5 Things You Didn’t Know About Health Savings Accounts

HealthcareHealth care costs may not be increasing at the same pace as in prior years, but costs for most people have not gone down. One solution for finding more affordable health coverage, especially for those who do not qualify for the refundable premium tax credit or Medicaid, is using a health savings account (HSA). It combines a high-deductible health plan (HDHP) with an IRA-like savings account. The tax savings from deductible contributions help defray the overall cost of health coverage. And there’s no tax on withdrawals to pay qualified medical expenses.

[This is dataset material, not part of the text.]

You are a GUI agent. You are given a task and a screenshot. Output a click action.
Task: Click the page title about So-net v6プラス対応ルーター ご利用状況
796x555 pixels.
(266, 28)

  1. HSAs can satisfy the individual mandate. Those seeking to comply with the individual mandate under the Affordable Care Act can consider using health savings accounts. HDHPs being sold today meet minimum essential coverage under the Affordable Care Act. Typically, they are bronze plans available through a government exchange or from a private insurer.
  2. Deductible contributions don’t require itemizing. Contributions you make to HSAs are deductible from gross income. They do not require any itemizing. However, you have to file Form 1040 and cannot use Form 1040A or 1040EZ.
  3. Unused savings carry over. If you don’t use up your annual contributions, then the unused amounts, plus any earnings on them, carry over indefinitely. They can be used in the future for qualified medical expenses, even if you are no longer covered by an HDHP at that time. And when you die, unused funds can be rolled over to a surviving spouse who can use the account for his/her own purposes.
  4. Contribution limits are rising. The deductible contribution limit for 2014 is slightly higher than 2013, and the limits for 2015 will also be higher than in 2014. Here are the deductible contribution limits:
    2014 2015
    Self-only
    coverage
    $3,200 $3,250
    Family coverage $6,550 $6,650

    Those covered by an HDHP who are at least age 55 by the end of the year can add another $1,000 to their HSAs.

  5. HSAs are barred to those 65 and older. Once you qualify for Medicare, you cannot make any further tax- deductible contributions to HSAs. However, you can continue to use the funds built up in your account. What’s more, if you tap the money for nonqualified expenses, you won’t be penalized (those under age 65 pay a 20% penalty on nonqualified withdrawals). But you will pay tax on the distribution if it isn’t used for medical expenses.

Conclusion

HSAs offer important advantages for addressing health care coverage. Take the time to explore this option before deciding on your 2015 coverage choice.